This week's US data provided a marginal boost to the US dollar. US initial jobless claims fell by 33,000 to 231,000 last week, beating market expectations for a slight decline from 264,000 to 240,000. The Philadelphia Fed's manufacturing index jumped to 23.2, its highest level since January, compared to -0.3 in August and expectations of 2.3. This data eased concerns about a sharp economic downturn, and coupled with recent stabilization in equity market volatility, the US dollar maintained a "slightly positive" tone. However, interest rate pricing suggests that the market still has a roughly 90% probability of another 25bp rate cut by the Fed in October, with nearly an 80% probability of another 25bp cut in December. Expectations of easing are suppressing the sustainability of the US dollar's upward trend, making the dollar's rebound more of a "data-driven short-term boost" than a trend reversal.
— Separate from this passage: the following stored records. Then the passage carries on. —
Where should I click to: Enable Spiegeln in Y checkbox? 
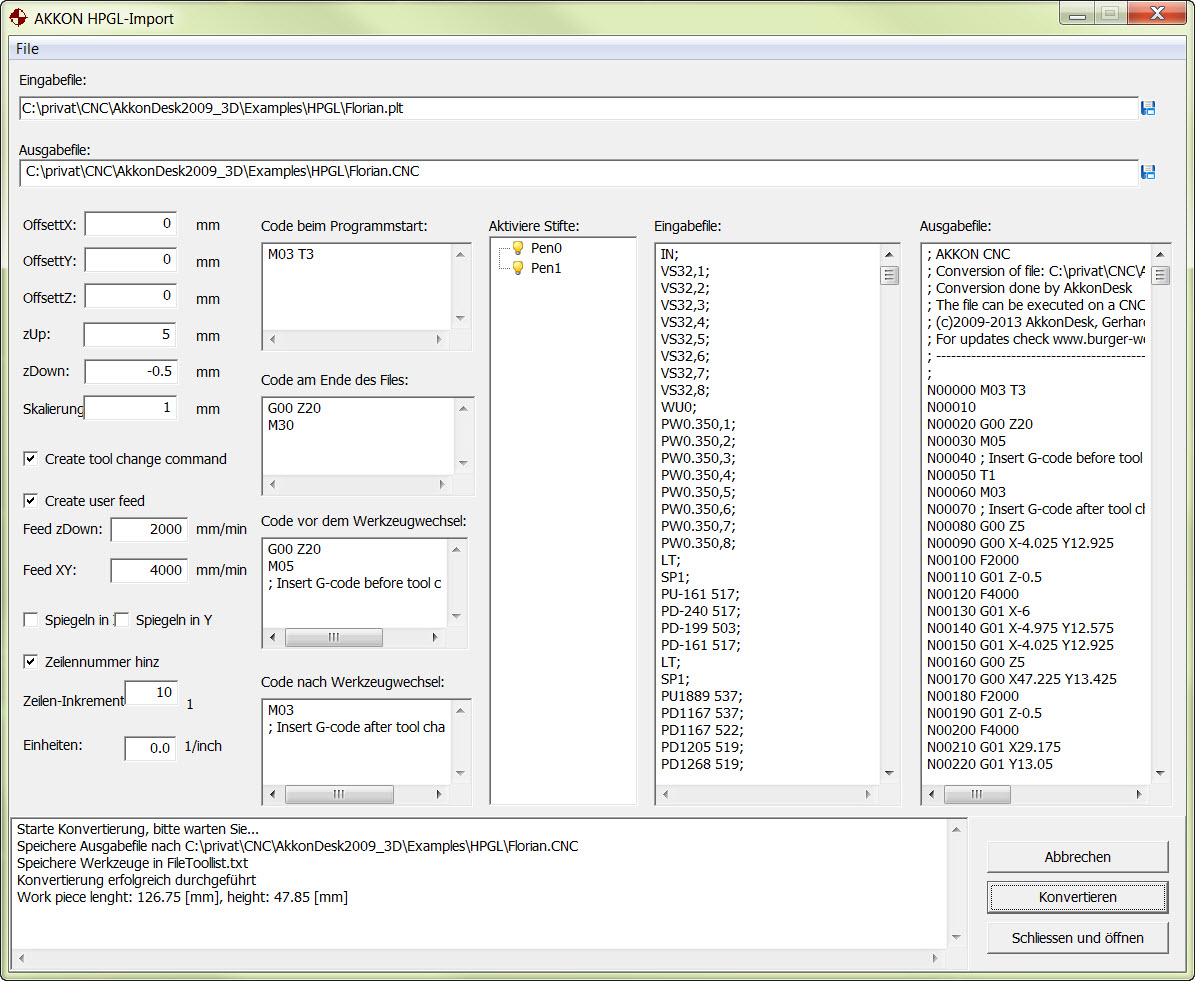coord(122,620)
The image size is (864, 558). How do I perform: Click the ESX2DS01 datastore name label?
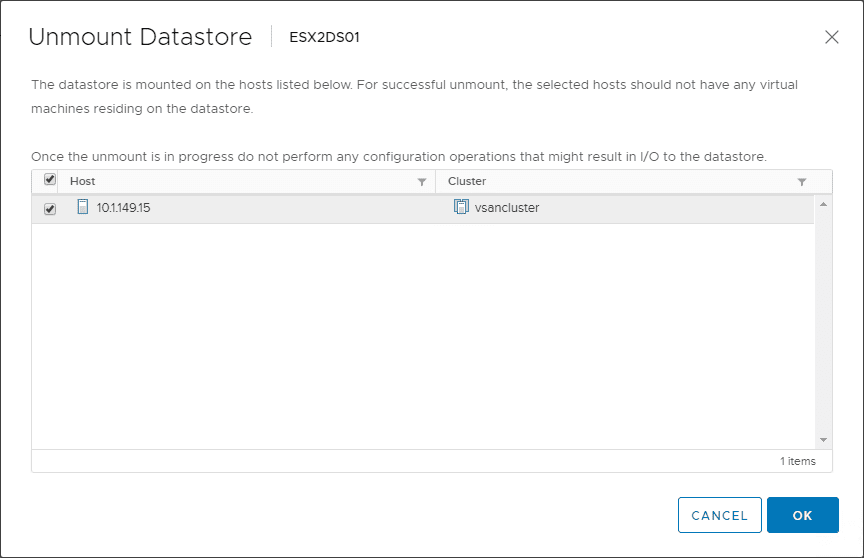point(324,38)
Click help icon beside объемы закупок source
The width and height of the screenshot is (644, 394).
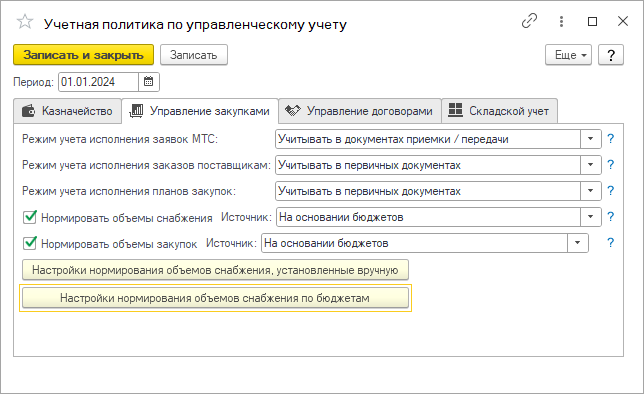(x=611, y=243)
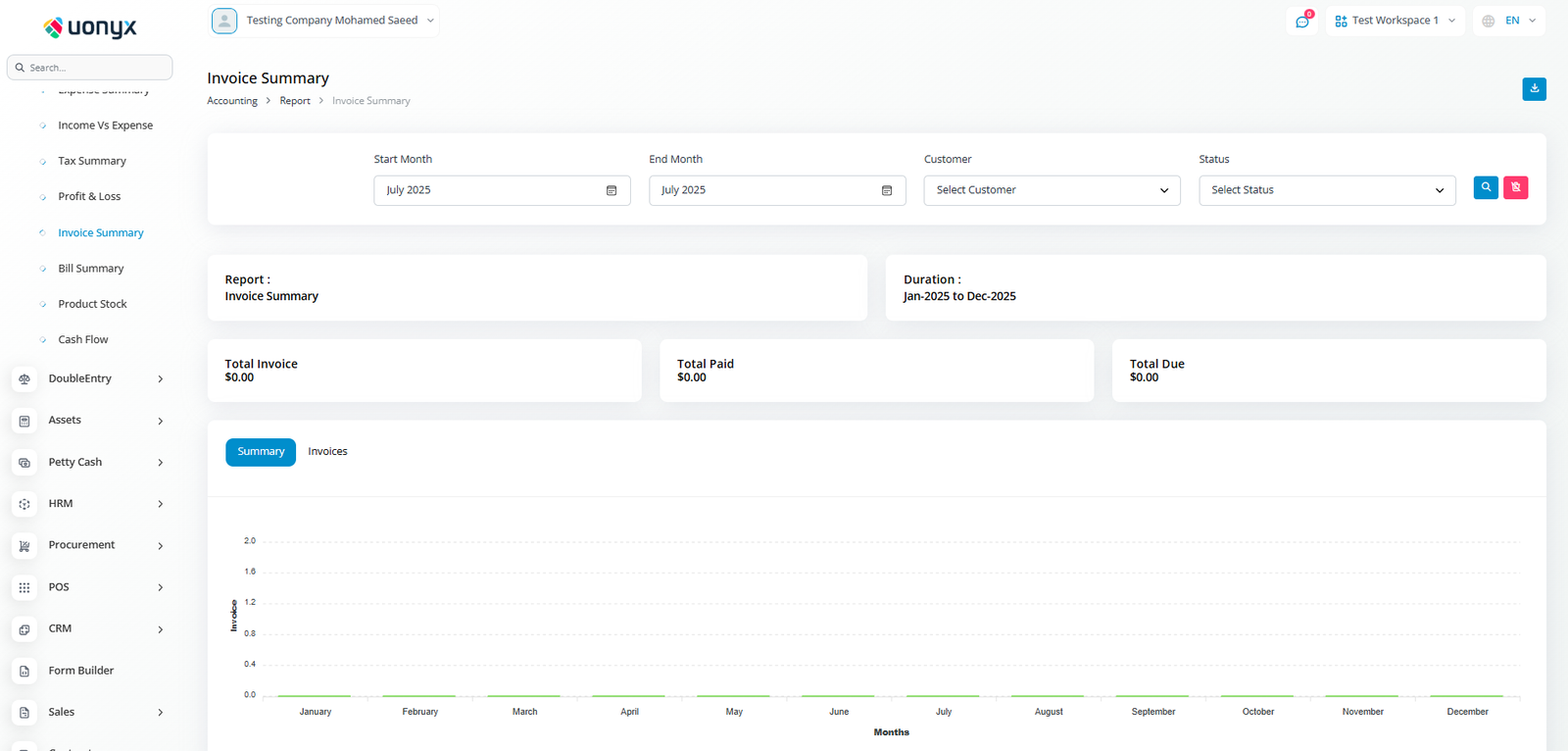
Task: Click the blue download report icon
Action: click(1534, 89)
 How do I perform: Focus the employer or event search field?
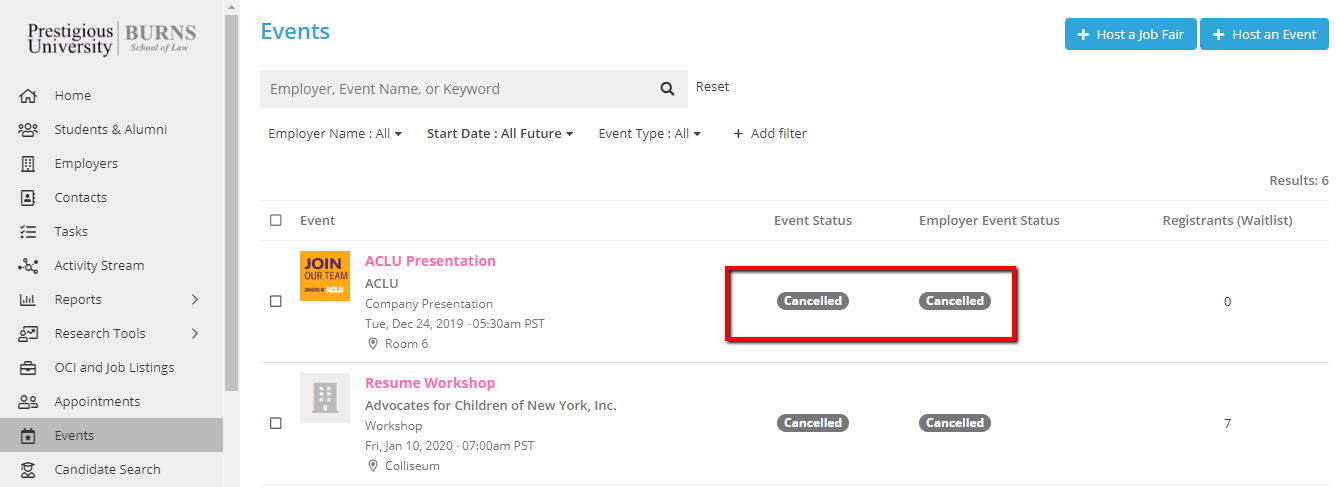pyautogui.click(x=455, y=89)
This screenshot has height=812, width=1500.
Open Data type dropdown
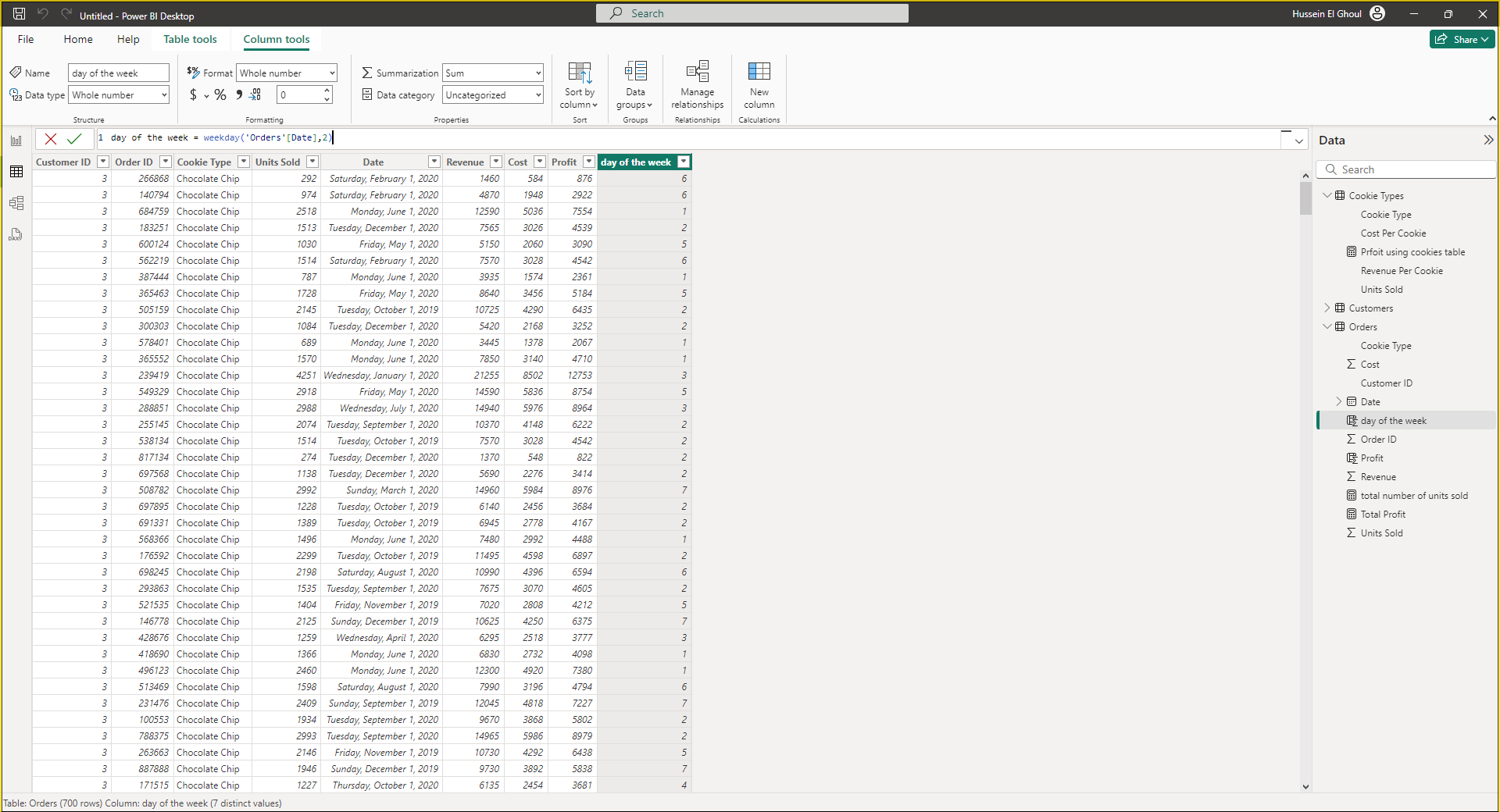tap(120, 95)
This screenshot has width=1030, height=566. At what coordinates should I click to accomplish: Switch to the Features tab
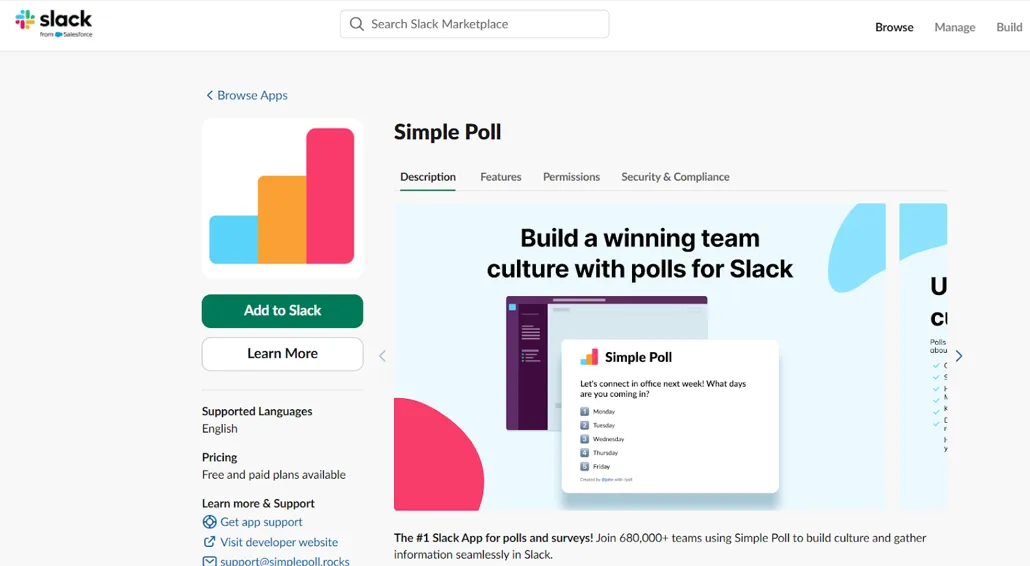pyautogui.click(x=501, y=177)
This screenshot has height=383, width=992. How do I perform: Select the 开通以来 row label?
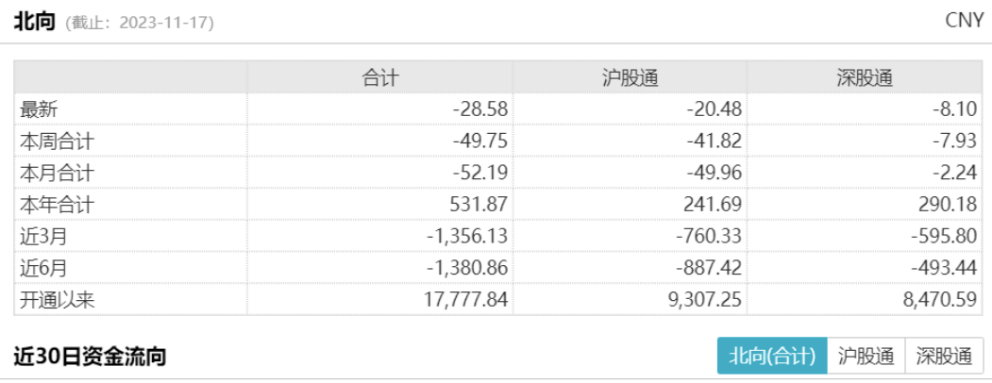[x=57, y=299]
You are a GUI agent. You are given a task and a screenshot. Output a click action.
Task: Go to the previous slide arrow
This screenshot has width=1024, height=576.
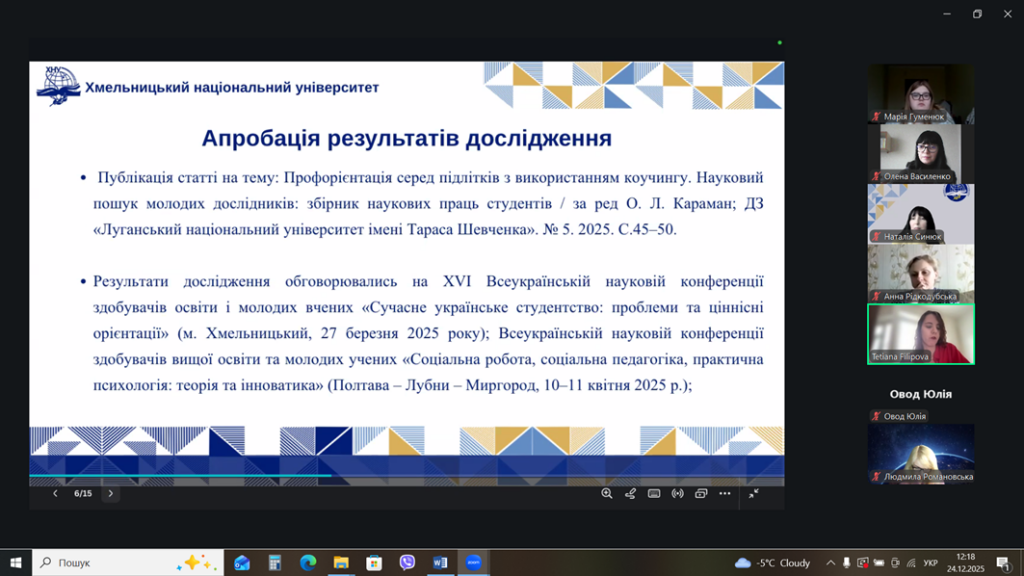point(55,493)
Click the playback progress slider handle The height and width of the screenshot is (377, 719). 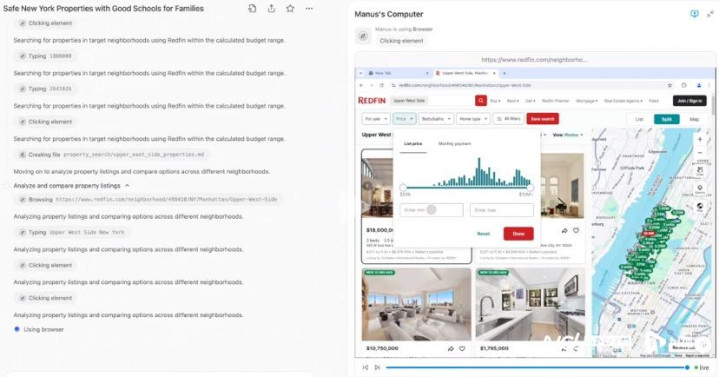click(687, 367)
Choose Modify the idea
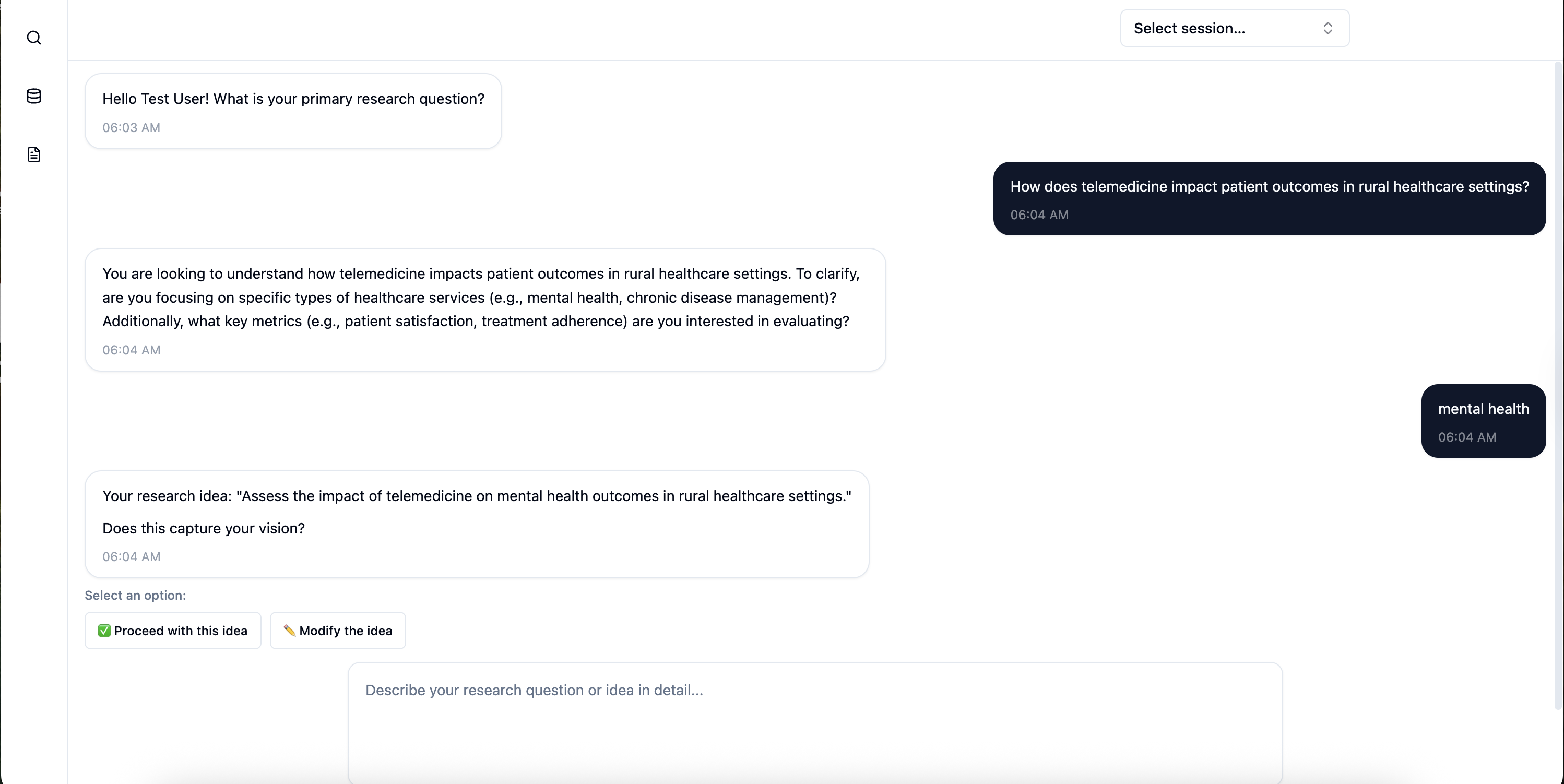The image size is (1564, 784). click(338, 631)
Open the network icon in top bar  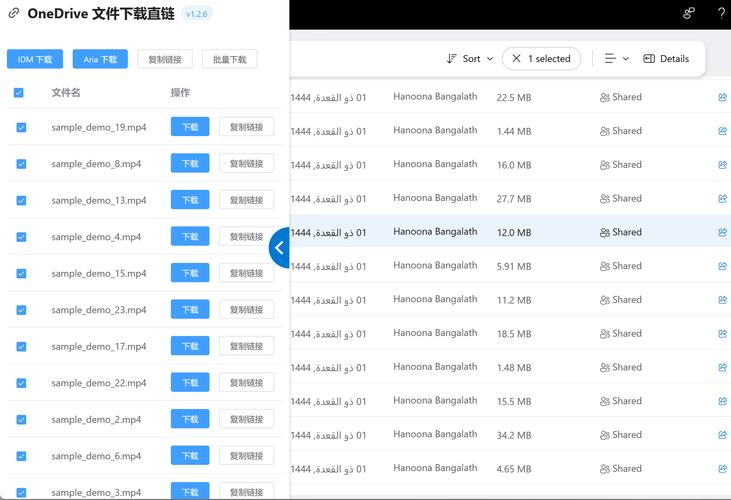pyautogui.click(x=689, y=13)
In Europe, the macroeconomic calendar is light, but escalating anti-austerity protests in France are exerting soft pressure on the euro. While there is considerable noise, its concrete impact on growth and policy path remains to be seen. ECB Vice President De Guindos reiterated that the current stance is "moderate" and cautioned that the "easing cycle may not be over." This dovish tone has lowered the euro's risk-free rate potential, making it difficult to expand its relative interest rate differential advantage. Furthermore, the US Supreme Court will rule on the legality of tariff measures on November 5th. This event may have an indirect impact on global commodity prices and cross-border flows, acting as a potential catalyst for medium-term volatility. The market is inclined to preemptively price in premiums to major assets.

Combining these factors: the dollar's fundamental tailwind comes from short-term data recovery, but its headwind comes from pricing in further easing. The euro's headwind comes from sentiment and official statements, but its tailwind comes from passive support if the dollar's gains are limited. These two forces are restraining each other, pushing the euro against the dollar into a phase dominated by technical factors.

Technical aspects:


The daily chart shows the upper Bollinger Band at 1.1829, the middle at 1.17, and the lower at 1.1574. Earlier this week, the exchange rate briefly tested a high near 1.1918 before retreating. The current price is between the middle and upper bands, indicating a "mean reversion after resistance at the upper edge." The candlestick chart shows three consecutive small-bodied bearish candlesticks, suggesting a technical retracement rather than a sharp reversal. As long as the 1.17 level holds, the short-term validity of the rising channel remains intact.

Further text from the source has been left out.